The model-fitting function `ppm`

fits Gibbs point process models to point pattern data.
By default, the fitted model returned by `ppm`

may not
actually exist as a point process.

First, some of the fitted coefficients of the model
may be `NA`

or infinite values.
This usually occurs when the data are insufficient to estimate
all the parameters.

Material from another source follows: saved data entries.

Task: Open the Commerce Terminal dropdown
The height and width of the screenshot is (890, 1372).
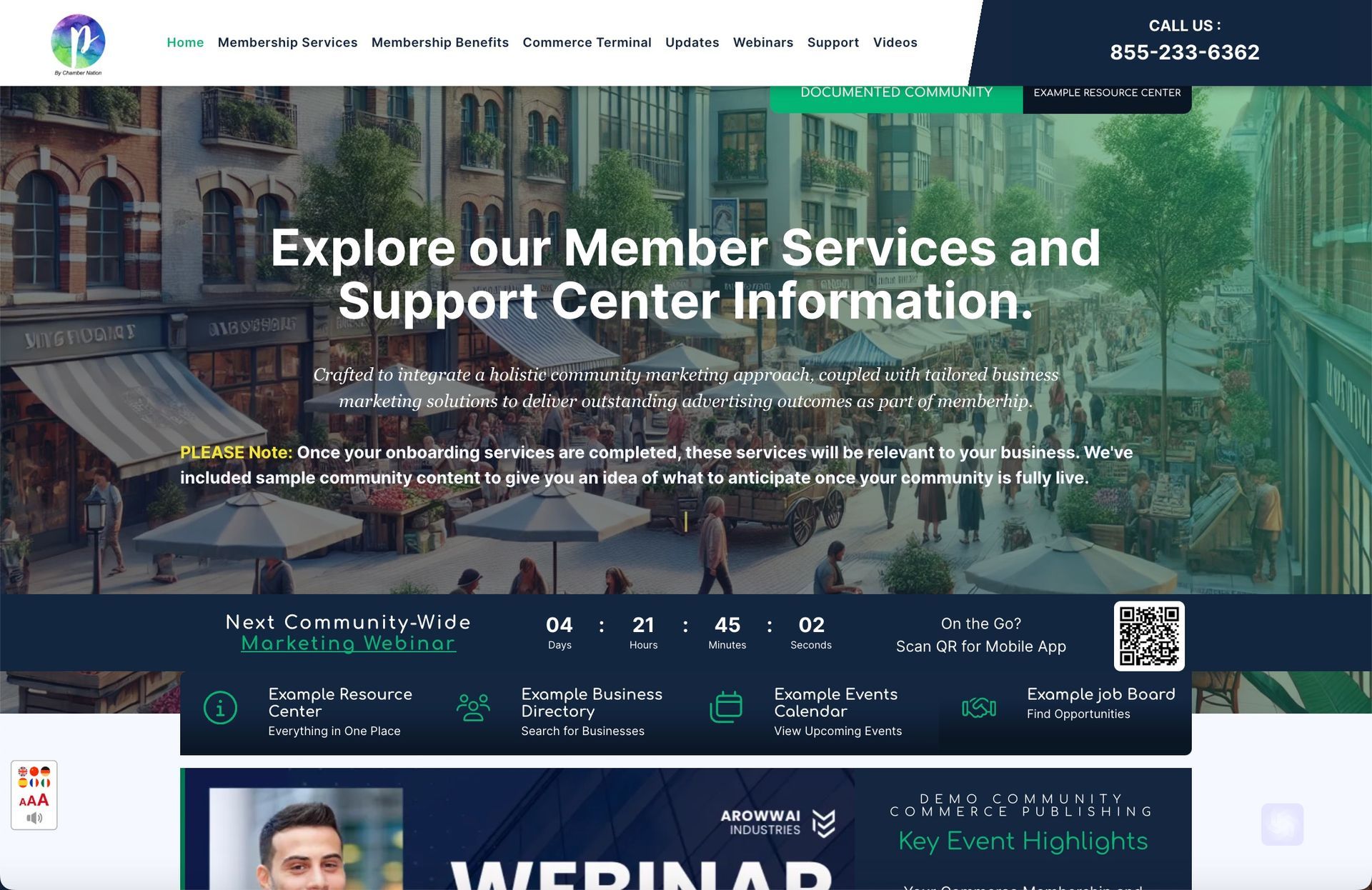Action: pyautogui.click(x=586, y=42)
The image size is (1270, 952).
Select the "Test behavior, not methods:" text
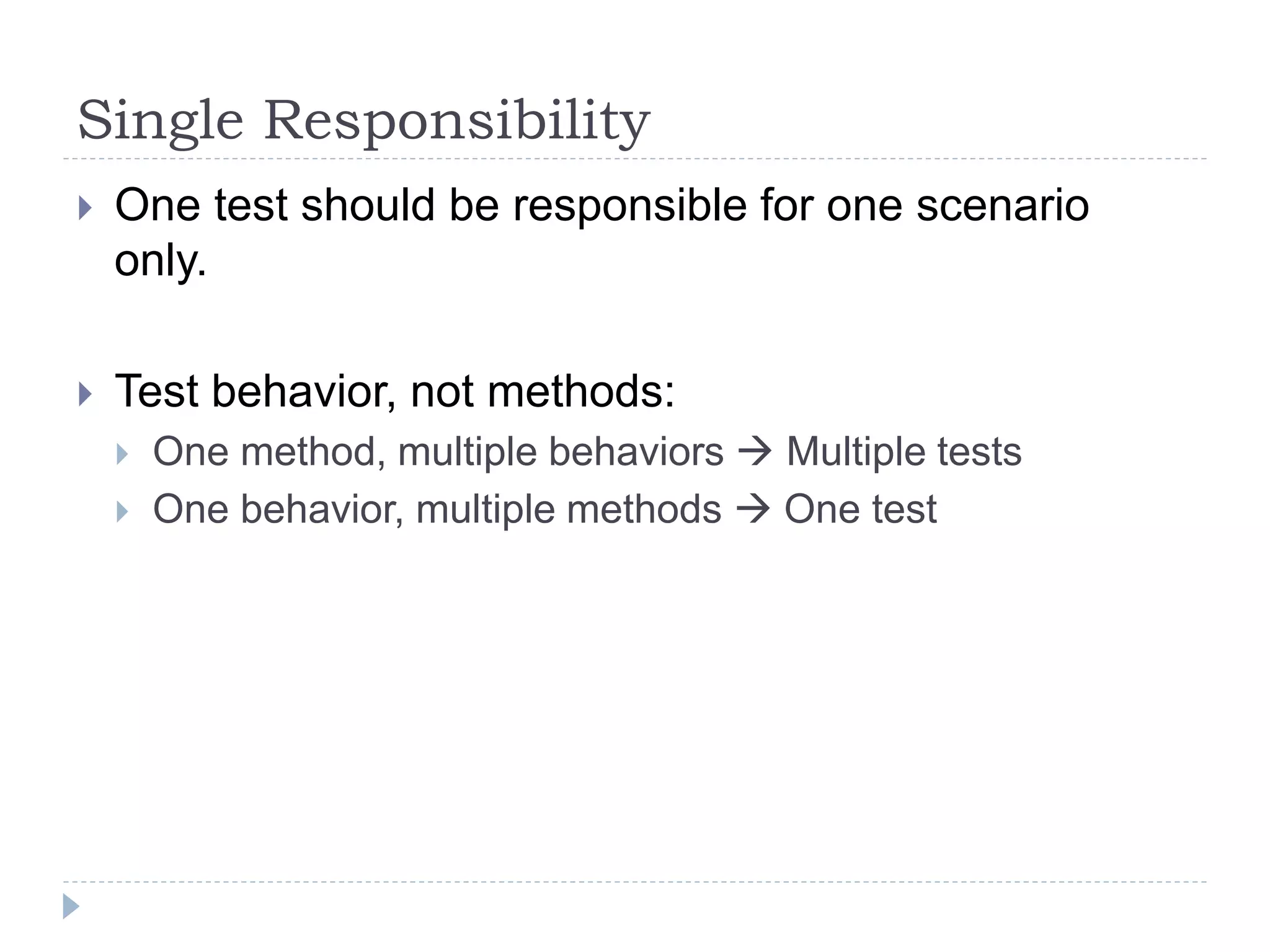[395, 392]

The model is said to be
*unidentifiable* or *confounded*.

Second, unlike a regression model, which is well-defined for any finite values
of the fitted regression coefficients, a Gibbs point process model
is only well-defined if the fitted interaction parameters
satisfy some constraints.
A famous example is the Strauss process (see `Strauss`

)
which exists only when the interaction parameter $\gamma$
is less than or equal to 1. For values $\gamma > 1$,
the probability density is not integrable and the process does not
exist (and cannot be simulated).

By default, `ppm`

does not enforce the constraint that
a fitted Strauss process (for example) must satisfy
$\gamma \le 1$.
This is because a fitted parameter value of $\gamma > 1$
could be useful information for data analysis, as it indicates that
the Strauss model is not appropriate, and suggests a clustered model should be
fitted.

The function `project.ppm`

modifies the model `object`

so that the model is valid.

`project.ppm`

identifies the terms in the model `object`

that are associated with illegal parameter values (i.e. parameter
values which are either `NA`

, infinite, or outside their permitted
range). It considers all possible sub-models of `object`

obtained by deleting one or more
of these terms. It identifies which of these submodels are valid,
and chooses the valid submodel with the largest pseudolikelihood. The result
of `project.ppm`

is the true maximum pseudolikelihood fit to the
data.

For large datasets or complex models, the algorithm used in
`project.ppm`

may be time-consuming, because it takes time to
compute all the sub-models. A faster, approximate
algorithm can be applied by setting
`spatstat.options(project.fast=TRUE)`

. This produces a
valid submodel, which may not be the maximum pseudolikelihood submodel.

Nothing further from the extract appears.